Notwithstanding its quick and remarkable ascendance as a global ideal, however, the rule of law is an exceedingly elusive notion. Few government leaders who express support for the rule of law, few journalists who record or use the phrase, few dissidents who expose themselves to risk of reprisal in its name, and few of the multitude of citizens throughout the world who believe in it, ever articulate precisely what it means. Explicit or implicit understandings of the phrase suggest that contrasting meanings are held. Some believe that the rule of law includes protection of individual rights. Some believe that democracy is part of the rule of law. Some believe that the rule of law is purely formal in nature, requiring only that laws be set out in advance in general, clear terms, and be applied equally to all. Others assert that the rule of law encompasses the "social, economic, educational, and cultural conditions under which man's legitimate aspirations and dignity may be realized."16 Dissidents point out that authoritarian governments that claim to abide by the rule of law routinely understand this phrase in oppressive terms. As Chinese law professor Li Shuguang put it: "'Chinese leaders want rule by law, not rule of law' . . . The difference . . . is that under the rule of law, the law is preeminent and can serve as a check against the abuse of power. Under rule by law, the law can serve as a mere tool for a government that suppresses in a legalistic fashion."17 In view of this rampant divergence of understandings, the rule of law is analogous to the notion of the "good," in the sense that everyone is for it, but have contrasting convictions about what it is.

**What you need to do**
[1] Decide whether each statement agrees with the passage on the rule of law. For each, answer yes or no and quote the words of the passage that settle it.
(a) Few people who support the rule of law ever state precisely what it means.
(b) Li Shuguang says that under rule by law, the law can serve as a check against the abuse of power.
(c) The passage likens the rule of law to the notion of the "good."
[2] Write the next part of the passage on the rule of law, starting after its final sentence.

**Records**
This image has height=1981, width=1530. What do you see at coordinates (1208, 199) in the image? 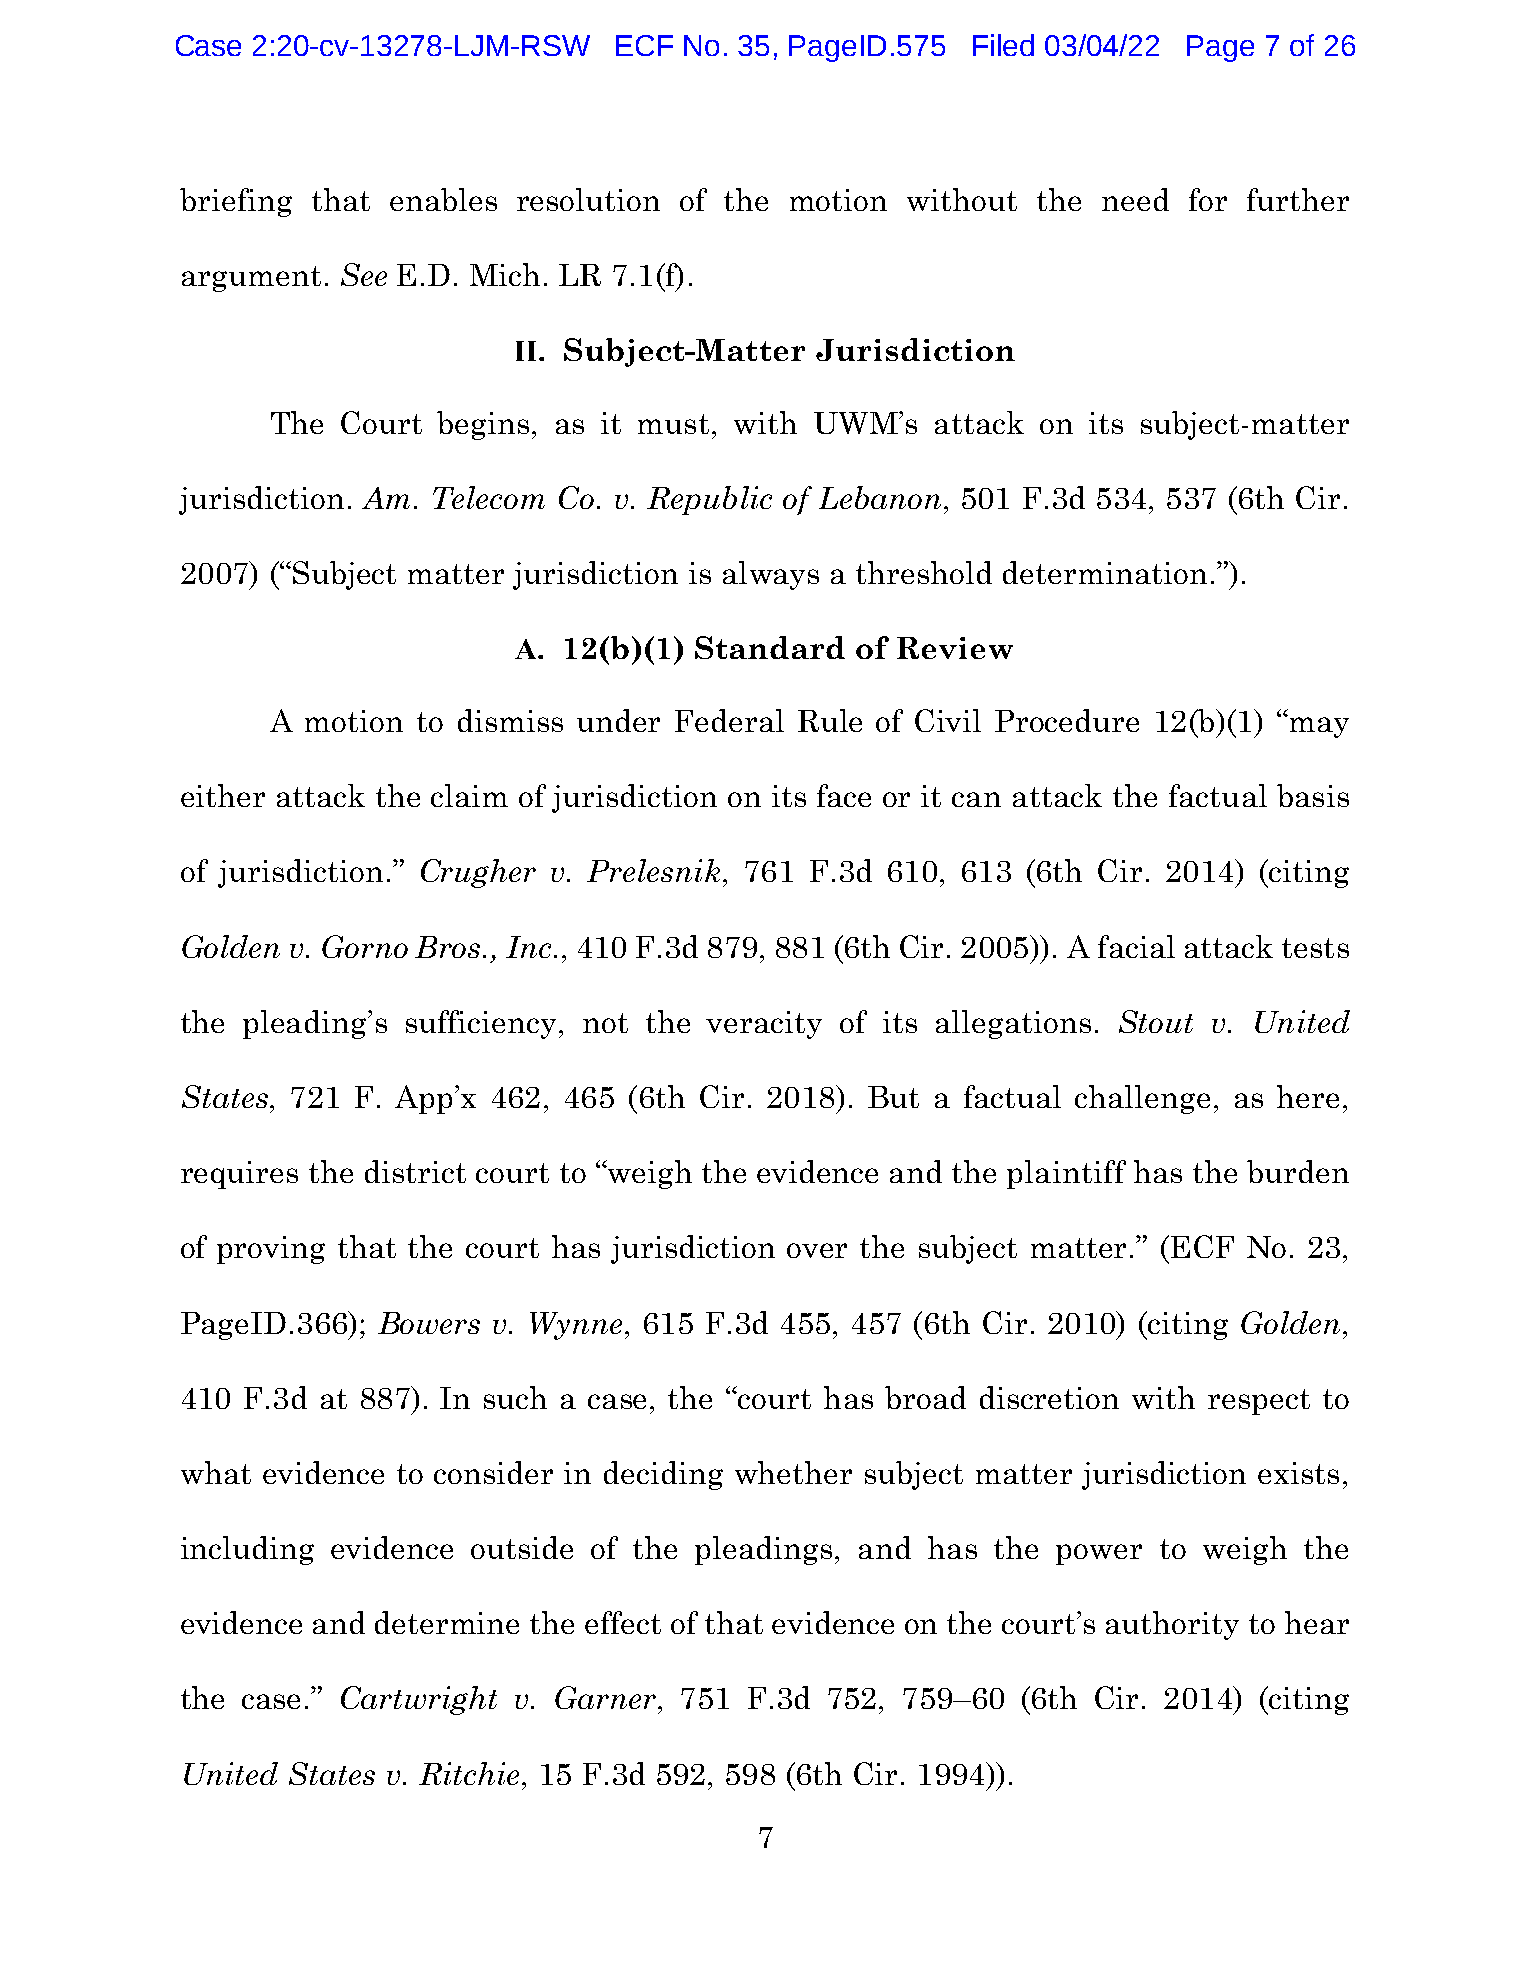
==
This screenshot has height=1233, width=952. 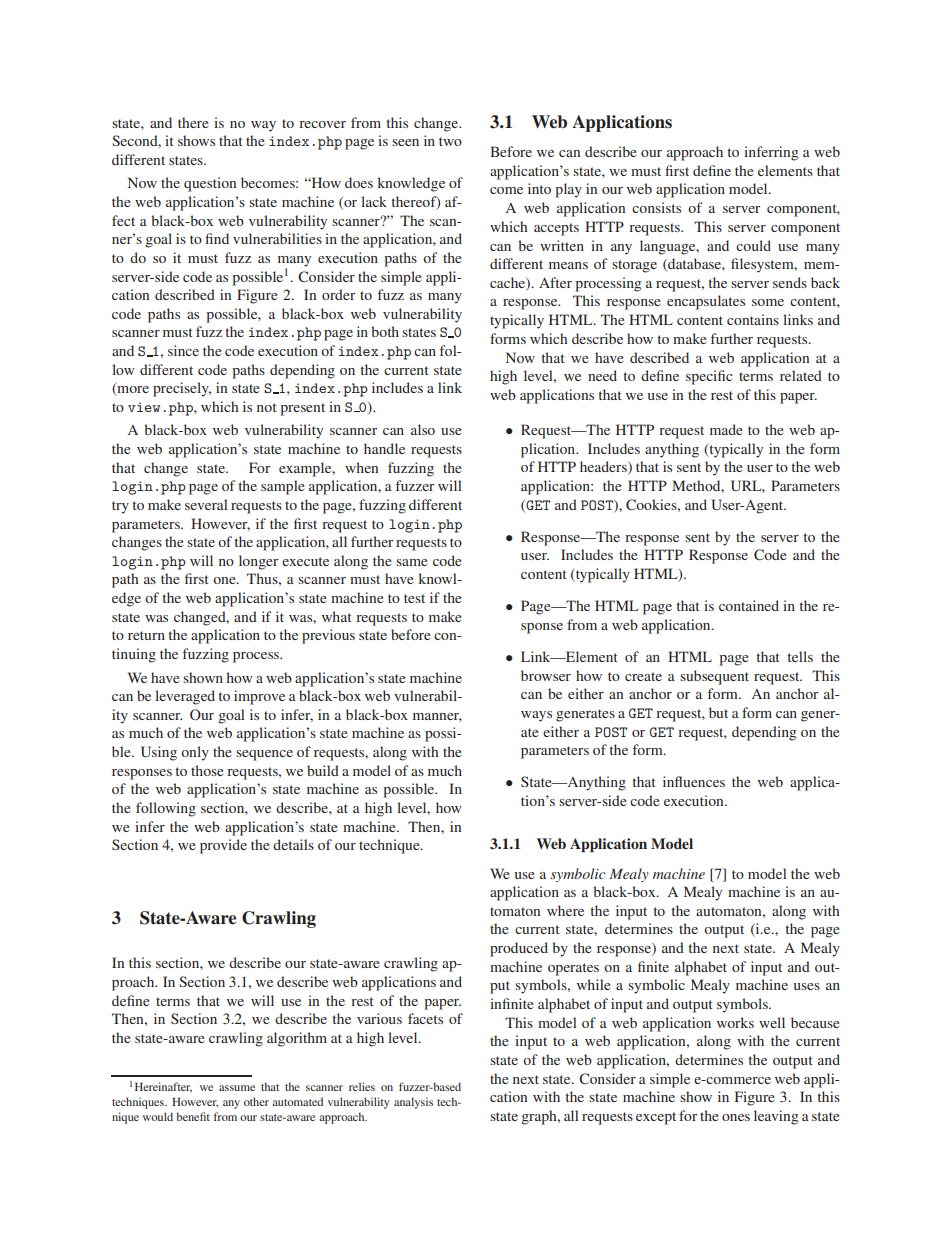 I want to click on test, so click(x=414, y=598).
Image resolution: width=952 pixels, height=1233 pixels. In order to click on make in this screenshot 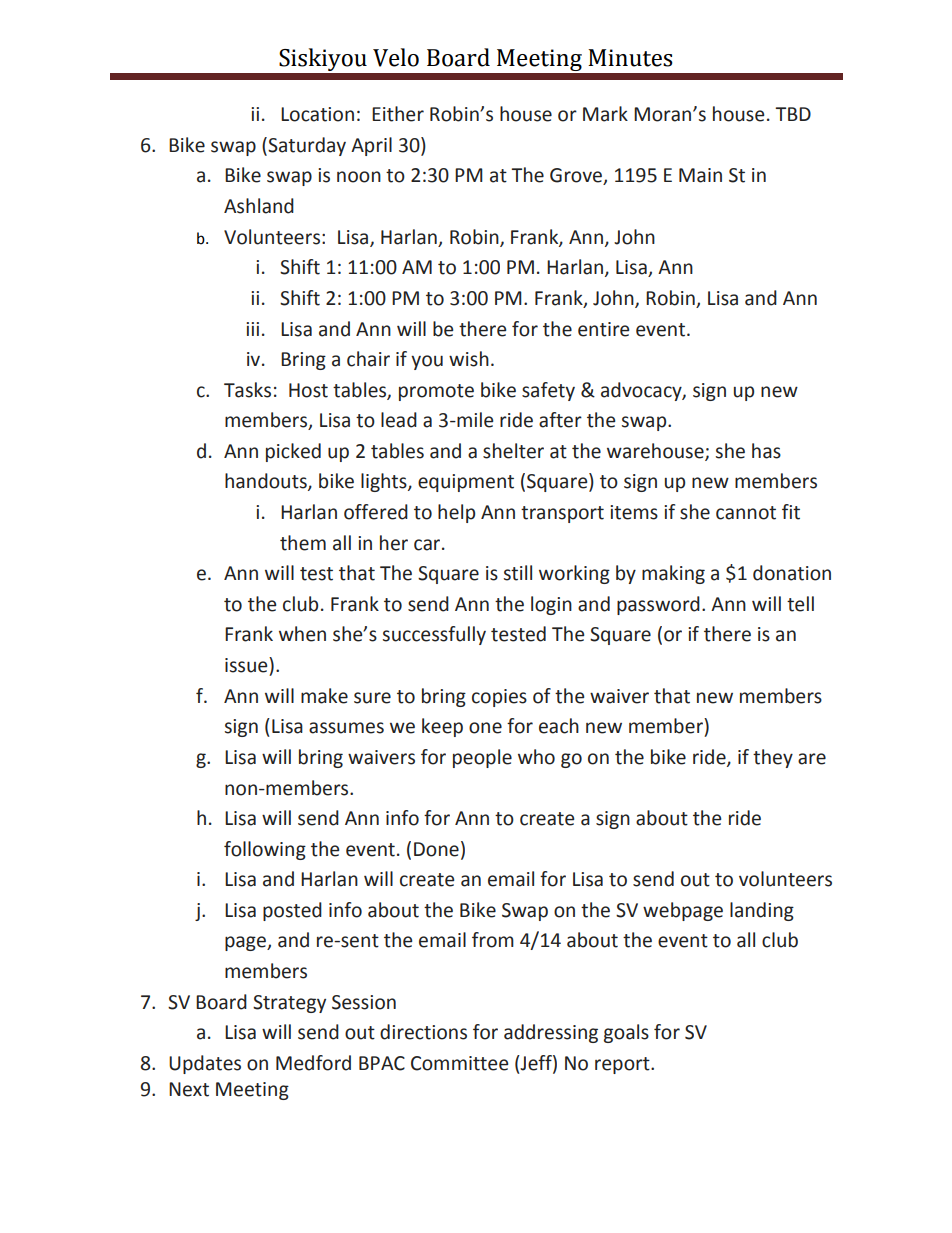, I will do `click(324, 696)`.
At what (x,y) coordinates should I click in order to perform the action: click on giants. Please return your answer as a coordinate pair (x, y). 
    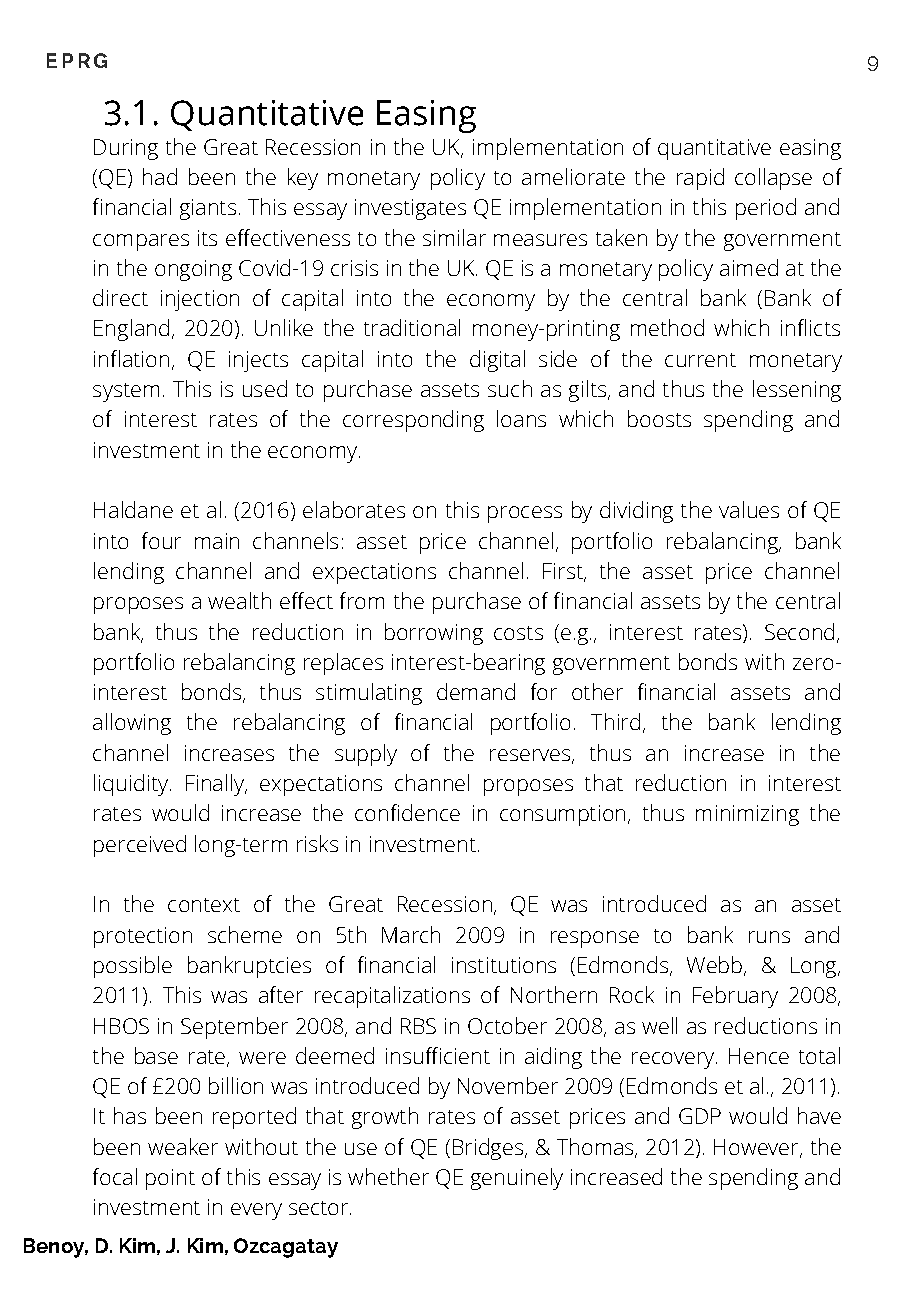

**Answers provided**
[1]
(a) Yes: "ever articulate precisely what it means."
(b) No: "under the rule of law, the law is preeminent and can serve as a check against the abuse of power. Under rule by law, the law can serve as a mere tool for a government that suppresses in a legalistic fashion."
(c) Yes: "the rule of law is analogous to the notion of the "good," in the sense that everyone is for it, but have contrasting convictions about what it is."

[2]
The theory experts have it no better. Political and legal theorists also often hold vague or sharply contrasting understandings of the rule of law. One theorist remarked that "there are almost as many conceptions of the rule of law as there are people defending it."18 Many theorists believe that it is "an essentially contested concept,"19 that is, a notion characterized by disagreement that extends to its core. "It would not be very difficult to show that the phrase 'the rule of law' has become meaningless thanks to ideological abuse and general over-use."20

The rule of law thus stands in the peculiar state of being the preeminent legitimating political ideal in the world today, without agreement upon precisely what it means. Bringing greater clarity to this ideal is the primary objective of this book. This ideal is too important to contemporary affairs to be left in confusion. Despite the surrounding uncertainty, it is not the case that any proposed meaning is as good as another. There is a relatively short list of plausible conceptions, each derived from a recognized historical-political context, with relatively clear elements and discernable implications.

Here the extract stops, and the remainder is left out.